Please reproduce everything from the line containing "Open the Sound format Uncompressed dropdown" down to the end of the records, switching "dropdown" to "menu" and leaving all else unchanged.

------------------------------------------------

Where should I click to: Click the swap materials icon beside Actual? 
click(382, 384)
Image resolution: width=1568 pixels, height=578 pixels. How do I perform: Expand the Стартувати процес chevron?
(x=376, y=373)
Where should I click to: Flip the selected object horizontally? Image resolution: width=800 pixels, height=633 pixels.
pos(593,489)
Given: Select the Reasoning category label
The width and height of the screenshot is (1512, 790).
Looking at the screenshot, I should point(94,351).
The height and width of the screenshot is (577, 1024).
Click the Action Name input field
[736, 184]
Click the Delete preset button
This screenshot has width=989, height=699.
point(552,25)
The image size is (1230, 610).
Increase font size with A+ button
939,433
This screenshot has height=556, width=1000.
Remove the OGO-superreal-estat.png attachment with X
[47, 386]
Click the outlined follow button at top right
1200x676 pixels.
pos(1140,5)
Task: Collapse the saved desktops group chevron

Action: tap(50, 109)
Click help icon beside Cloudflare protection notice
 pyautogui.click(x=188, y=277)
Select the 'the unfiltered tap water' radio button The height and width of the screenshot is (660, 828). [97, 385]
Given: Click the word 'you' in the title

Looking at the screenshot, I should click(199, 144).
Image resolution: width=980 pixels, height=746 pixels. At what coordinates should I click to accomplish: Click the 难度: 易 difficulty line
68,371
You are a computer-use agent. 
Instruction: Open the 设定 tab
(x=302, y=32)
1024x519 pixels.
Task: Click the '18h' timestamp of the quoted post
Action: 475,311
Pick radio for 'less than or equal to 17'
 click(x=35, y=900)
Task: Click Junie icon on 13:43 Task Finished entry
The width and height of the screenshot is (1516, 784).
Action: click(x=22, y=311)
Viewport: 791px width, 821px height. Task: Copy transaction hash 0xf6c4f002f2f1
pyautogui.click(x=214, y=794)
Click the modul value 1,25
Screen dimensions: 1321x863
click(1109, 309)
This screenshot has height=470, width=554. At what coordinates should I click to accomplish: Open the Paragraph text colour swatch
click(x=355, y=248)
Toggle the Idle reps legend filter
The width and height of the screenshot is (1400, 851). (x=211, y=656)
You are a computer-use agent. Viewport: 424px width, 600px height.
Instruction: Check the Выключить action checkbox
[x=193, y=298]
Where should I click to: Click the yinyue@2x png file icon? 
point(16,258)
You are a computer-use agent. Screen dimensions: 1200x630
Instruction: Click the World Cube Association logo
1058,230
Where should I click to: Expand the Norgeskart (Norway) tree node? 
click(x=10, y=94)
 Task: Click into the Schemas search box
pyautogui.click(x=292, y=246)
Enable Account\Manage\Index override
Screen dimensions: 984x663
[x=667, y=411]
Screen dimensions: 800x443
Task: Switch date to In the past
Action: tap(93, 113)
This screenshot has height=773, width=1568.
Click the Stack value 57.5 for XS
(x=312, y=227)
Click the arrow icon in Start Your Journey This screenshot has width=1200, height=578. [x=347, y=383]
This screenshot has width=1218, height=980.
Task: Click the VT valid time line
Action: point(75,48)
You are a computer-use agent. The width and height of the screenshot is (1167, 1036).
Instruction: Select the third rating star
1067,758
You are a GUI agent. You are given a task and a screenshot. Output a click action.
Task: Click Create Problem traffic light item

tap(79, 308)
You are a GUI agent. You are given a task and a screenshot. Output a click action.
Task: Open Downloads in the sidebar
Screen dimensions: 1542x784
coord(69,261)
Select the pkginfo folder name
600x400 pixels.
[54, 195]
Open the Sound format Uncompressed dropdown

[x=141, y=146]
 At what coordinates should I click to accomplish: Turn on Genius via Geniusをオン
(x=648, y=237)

------------------------------------------------

** Written solution **
Open the Sound format Uncompressed menu

[x=141, y=146]
 At what coordinates should I click to accomplish: Turn on Genius via Geniusをオン
(x=648, y=237)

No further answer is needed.